Ese día Melina viajó por todos los mares que conocía. Visitó sirenas y acarició ballenas. Ese día casi encallan en un arrecife de coral y una gaviota le contó mil anécdotas. Al final de ese día, extenuada, decidió volver a su casa y pedirle a su padre una rica y grande merienda de leche chocolatada. Como al final de cada viaje, pestañeó un poco y sacudió la cabeza… pero nada. Debería resultar, si siempre resultaba. Intentó de nuevo. Esta vez mas fuerte el cabeceo y los pestañeos pronunciados… No. Sus pies seguían pisando el mismo barco. Pensó entonces que no se iba porque todavía no había saludado. Sabía por su prima que cada vez que alguien se retira, es de buen gusto despedirse y desear un buen descanso. Entonces eso hizo, dos besos, uno por cachete, al viejo capitán de parche en un ojo, pipa y pata de palo. Buscó a los tres marineros y los saludó con un fuerte abrazo. Melina, ahora sí, lista y dispuesta, cerró los ojos y pegó unos fuertes cabezazos. 

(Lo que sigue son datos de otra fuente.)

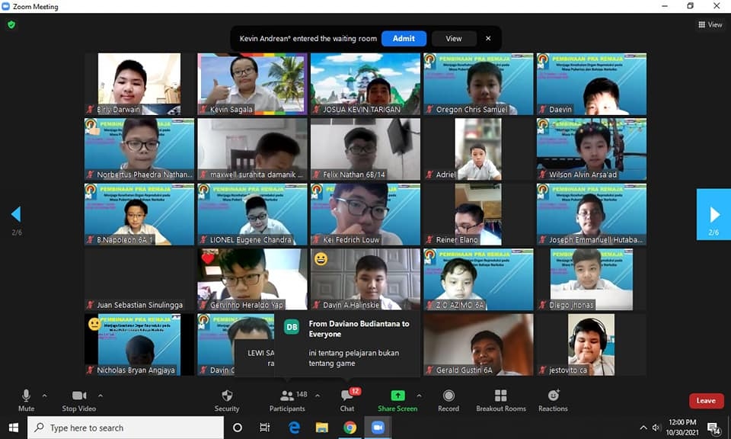Viewport: 731px width, 439px height.
Task: Expand audio options arrow next to Mute
Action: [x=44, y=396]
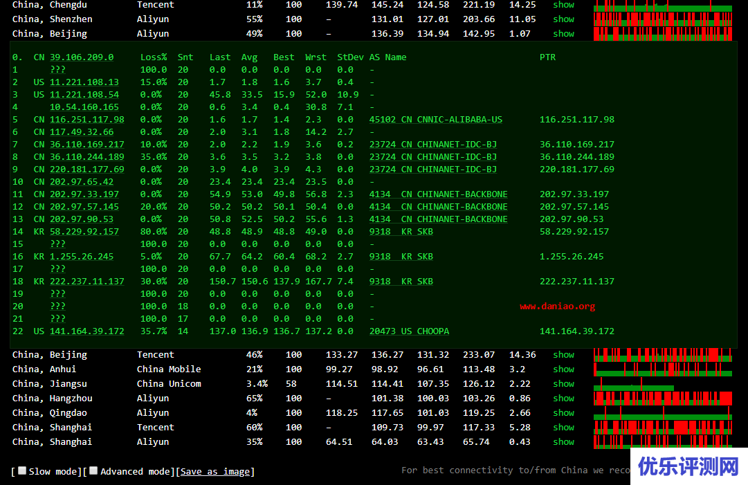
Task: Open show for the Hangzhou Aliyun row
Action: [x=563, y=399]
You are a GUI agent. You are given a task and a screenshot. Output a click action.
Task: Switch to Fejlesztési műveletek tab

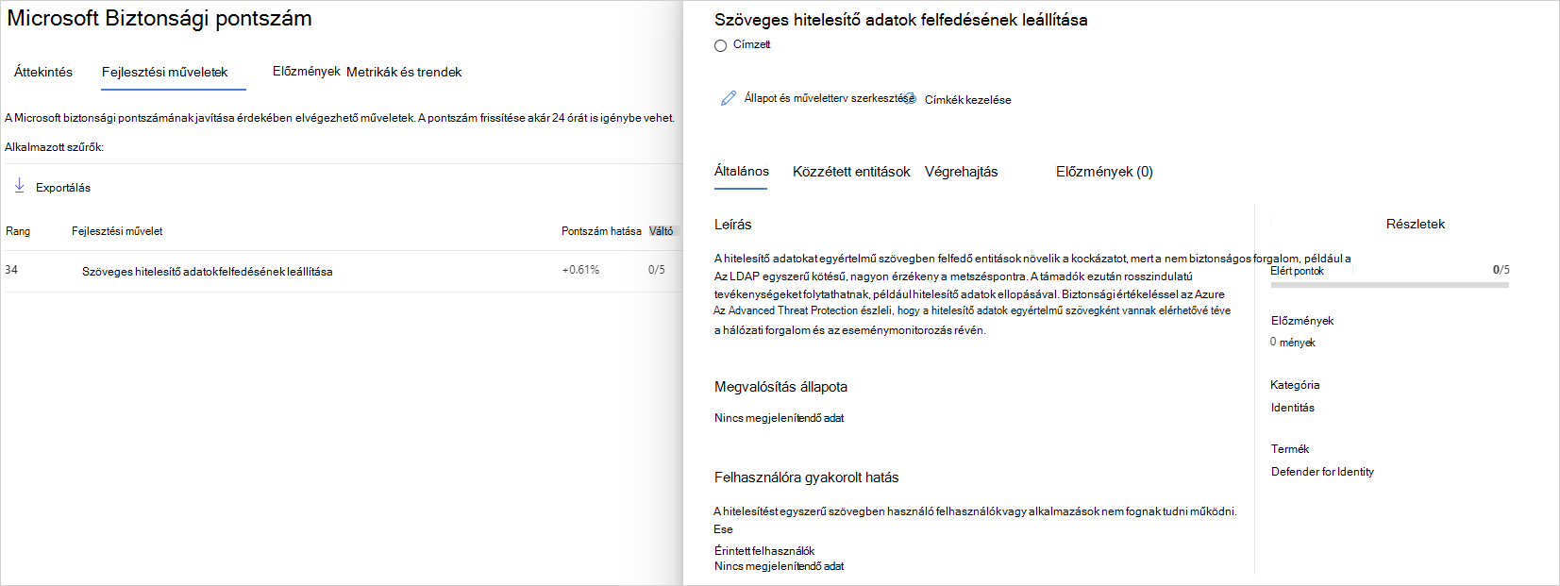point(164,72)
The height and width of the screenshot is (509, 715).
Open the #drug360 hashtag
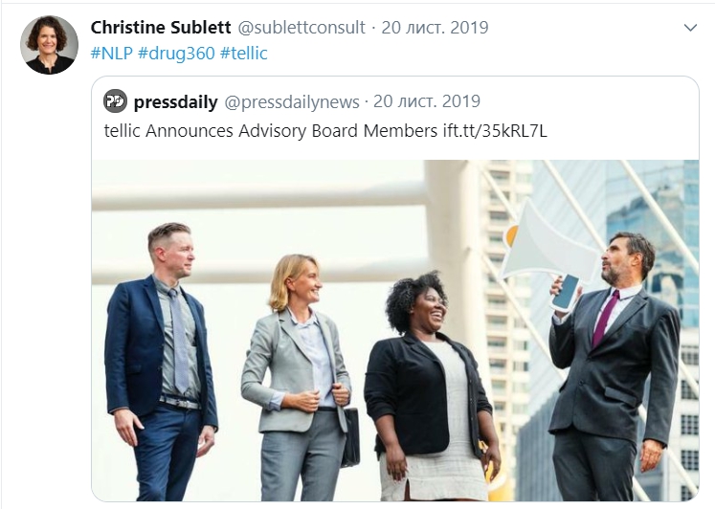176,54
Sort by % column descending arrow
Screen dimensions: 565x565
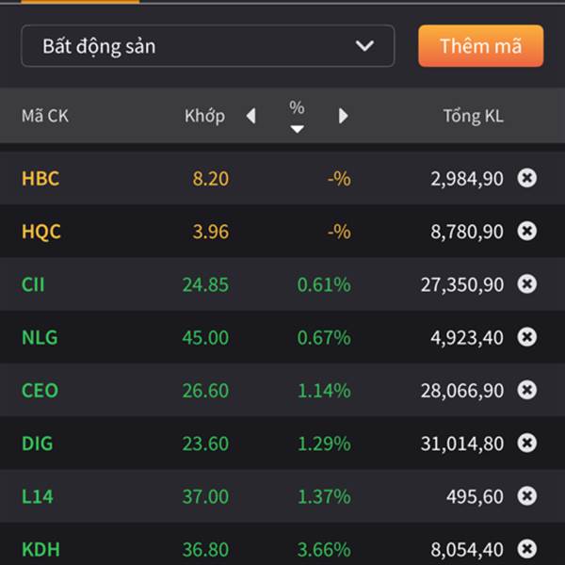point(297,129)
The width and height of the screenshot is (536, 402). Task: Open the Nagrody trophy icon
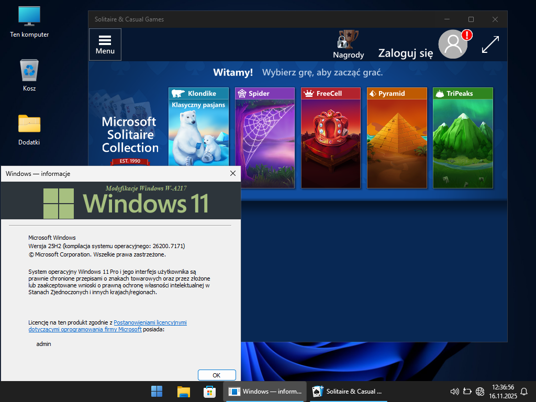(348, 44)
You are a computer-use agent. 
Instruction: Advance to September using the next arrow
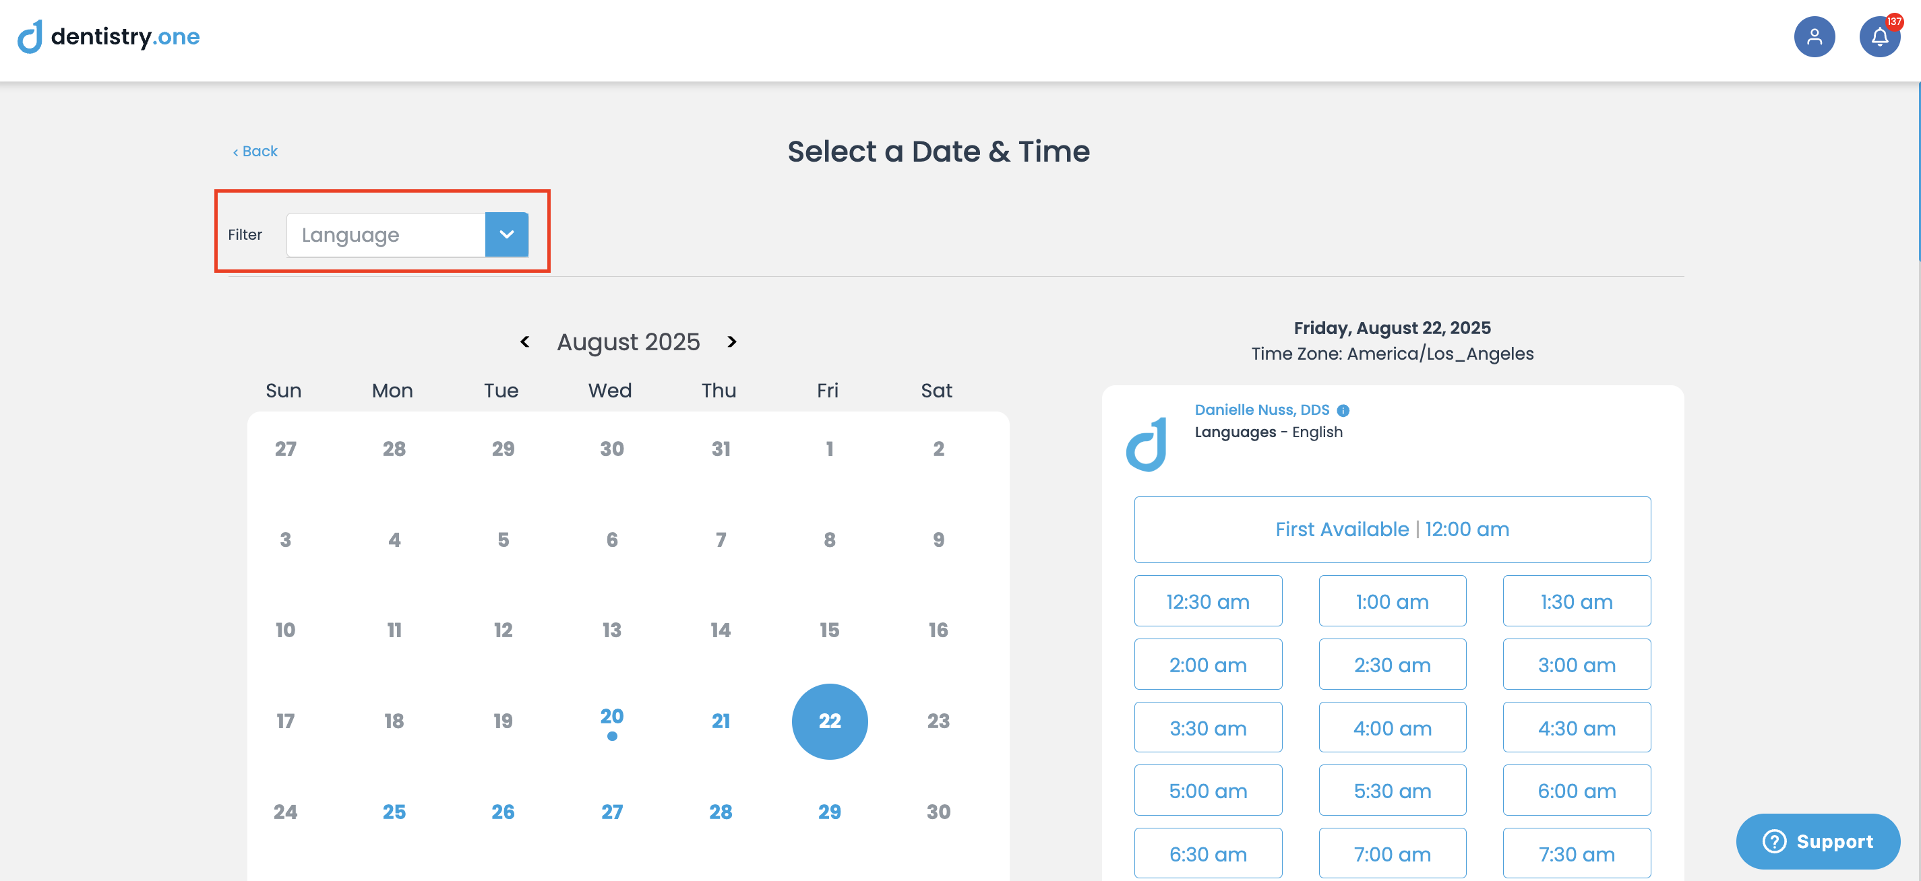tap(732, 341)
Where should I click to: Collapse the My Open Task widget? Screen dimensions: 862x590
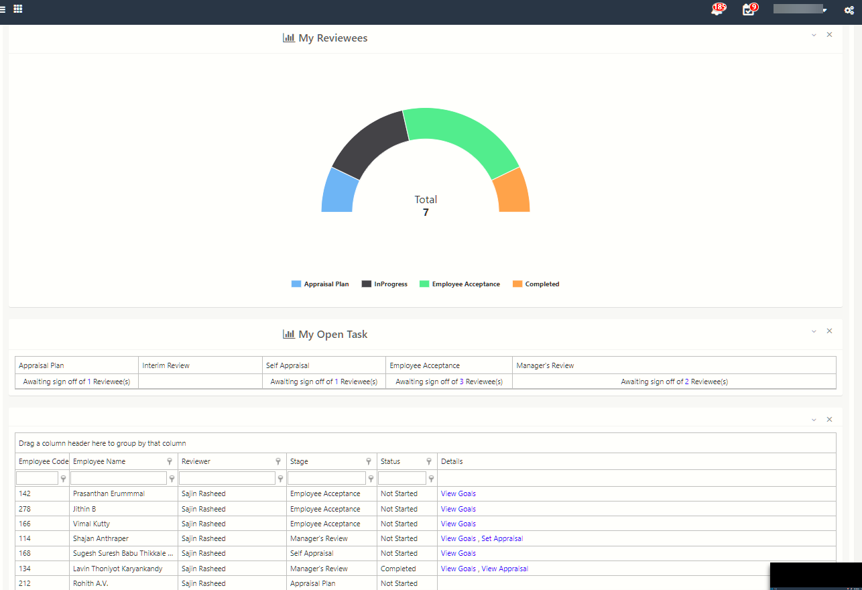pos(814,331)
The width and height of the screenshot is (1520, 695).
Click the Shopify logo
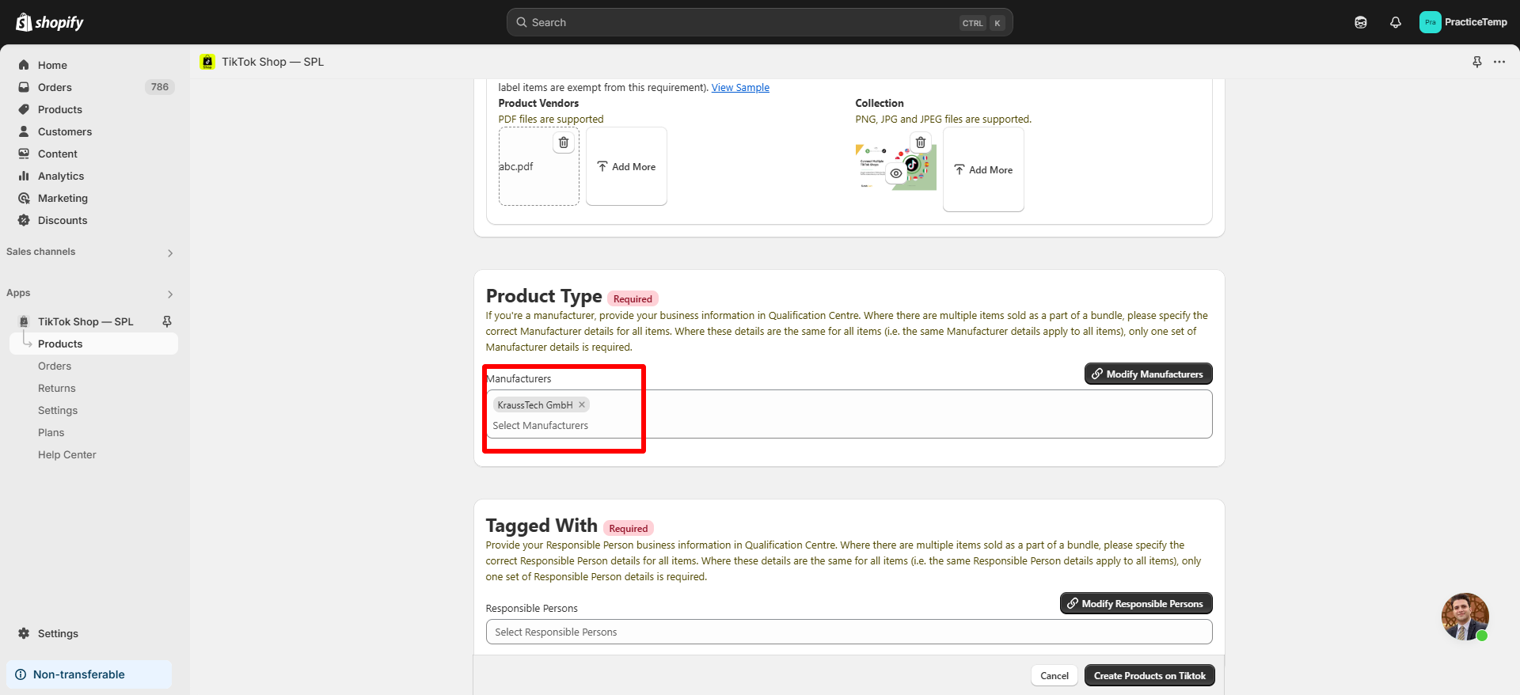click(50, 22)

Algo mal andaba pasando. Ya no entendía por qué no podía volver. Desahuciada, bajó a la cocina que estaba pegada a los camarotes, y merendó lo que había. Mate cocido con galletas de otro día. Comió casi hasta explotar y así, con la panza redonda de cansancio, subió de nuevo a la cubierta. 

Triste y preocupada, Melina se recuesta a descansar. Mira fijo la luna roja de la vela del medio y piensa en la nube más redonda que pasa, lenta, lentísima. Tan lenta que le saca un bostezo laaaaargo…
El sol, que ya no está tan caliente como en el verano, le entibia la cara y Fido, recostado en uno de sus brazos, le lame una mano.